FANCD2 depletion increased cathepsin L1 expression during OIS, a protease targeting FANCD2 downstream oncogene induction. (A,B) Representative Western blots showing cathepsin L (CTSL1) behavior in IMR90* (A) or WI38* (B) cells depleted or not depleted of FANCD2. The three forms of CTSL1 could be observed. ERK1, actin or vinculin were used as loading control. (C,D) Histograms representing the time-dependent relative levels of total and mature CTSL1 in oncogene-active IMR90* (C) or WI38* (D) cells expressing or not expressing FANCD2. Bars indicate the mean +/− SEM of at least 3 independent experiments. *p < 0.05; **p < 0.01. (E,F) Representative Western blot analysis of cathepsin L (CTSL1) and FANCD2 in IMR90* (E) or WI38* (F) cells depleted or not depleted for FANCD2. Cells were exposed to CTSL1 inhibitor (CTSLi, Z-FF-FMK, dose 2.5 µM) during the OIS kinetic.
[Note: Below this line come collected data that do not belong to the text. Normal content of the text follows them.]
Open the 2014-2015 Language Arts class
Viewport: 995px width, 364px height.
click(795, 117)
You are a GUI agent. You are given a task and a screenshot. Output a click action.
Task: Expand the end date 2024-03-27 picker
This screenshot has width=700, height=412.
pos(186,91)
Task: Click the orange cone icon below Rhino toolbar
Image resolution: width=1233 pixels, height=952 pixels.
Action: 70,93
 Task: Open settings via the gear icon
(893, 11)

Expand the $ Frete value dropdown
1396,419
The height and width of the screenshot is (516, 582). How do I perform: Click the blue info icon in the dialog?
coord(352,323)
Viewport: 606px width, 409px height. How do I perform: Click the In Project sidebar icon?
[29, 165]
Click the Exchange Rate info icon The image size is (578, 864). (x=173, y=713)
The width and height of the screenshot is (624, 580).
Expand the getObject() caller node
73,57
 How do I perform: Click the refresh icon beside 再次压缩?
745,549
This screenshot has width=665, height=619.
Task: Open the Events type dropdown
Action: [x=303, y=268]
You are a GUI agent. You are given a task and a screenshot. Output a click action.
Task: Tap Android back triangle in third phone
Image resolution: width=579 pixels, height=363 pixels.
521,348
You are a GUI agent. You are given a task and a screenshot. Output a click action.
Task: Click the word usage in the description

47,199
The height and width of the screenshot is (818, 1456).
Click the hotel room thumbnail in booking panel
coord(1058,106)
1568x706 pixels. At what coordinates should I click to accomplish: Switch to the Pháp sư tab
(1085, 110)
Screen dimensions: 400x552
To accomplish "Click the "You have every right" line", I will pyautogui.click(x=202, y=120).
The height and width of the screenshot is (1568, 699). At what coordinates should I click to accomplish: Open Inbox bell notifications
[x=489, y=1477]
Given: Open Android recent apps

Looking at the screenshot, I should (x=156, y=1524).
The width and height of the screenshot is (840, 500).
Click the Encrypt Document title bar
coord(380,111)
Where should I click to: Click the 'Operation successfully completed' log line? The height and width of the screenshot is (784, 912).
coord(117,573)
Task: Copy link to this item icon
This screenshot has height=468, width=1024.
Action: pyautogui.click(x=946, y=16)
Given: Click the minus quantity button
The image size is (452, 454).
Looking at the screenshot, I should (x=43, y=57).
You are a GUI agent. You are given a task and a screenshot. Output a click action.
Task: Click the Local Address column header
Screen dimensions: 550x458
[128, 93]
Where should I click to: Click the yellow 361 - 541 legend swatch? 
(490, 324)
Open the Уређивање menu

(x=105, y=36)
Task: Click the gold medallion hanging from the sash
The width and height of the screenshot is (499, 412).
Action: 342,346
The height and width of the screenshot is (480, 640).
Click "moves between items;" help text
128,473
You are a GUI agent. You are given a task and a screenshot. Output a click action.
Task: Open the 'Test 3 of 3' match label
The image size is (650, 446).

The three forms of CTSL1 could be observed. ERK1, actin and vinculin were used as loading controls. (G,H) Analysis of CTSL1 expression and activation (revealed by its processing) in IMR90* or WI38* cells depleted or not depleted of FANCD2 in absence or presence of a CTSL1 inhibitor. The data were shown as a fold change compared with the value obtained for siLacZ transfected cells. Bars represent the mean +/− SEM of at least 3 independent experiments. *p < 0.05; **p < 0.01. (I) Analysis of SAHF-positive cells in IMR90* or WI38* cells depleted or not depleted of FANCD2 in the absence or presence of a CTSL1 inhibitor. The data were shown as a fold change compared with the value obtained for siLacZ transfected cells. Bars represent the mean +/− SEM of at least 3 independent experiments. *p < 0.05. (J) Quantitative analysis of FANCD2 expression in IMR90* cells in the absence or presence of a CTSL1 inhibitor. Bars represent the mean +/− SEM of at least 3 independent experiments.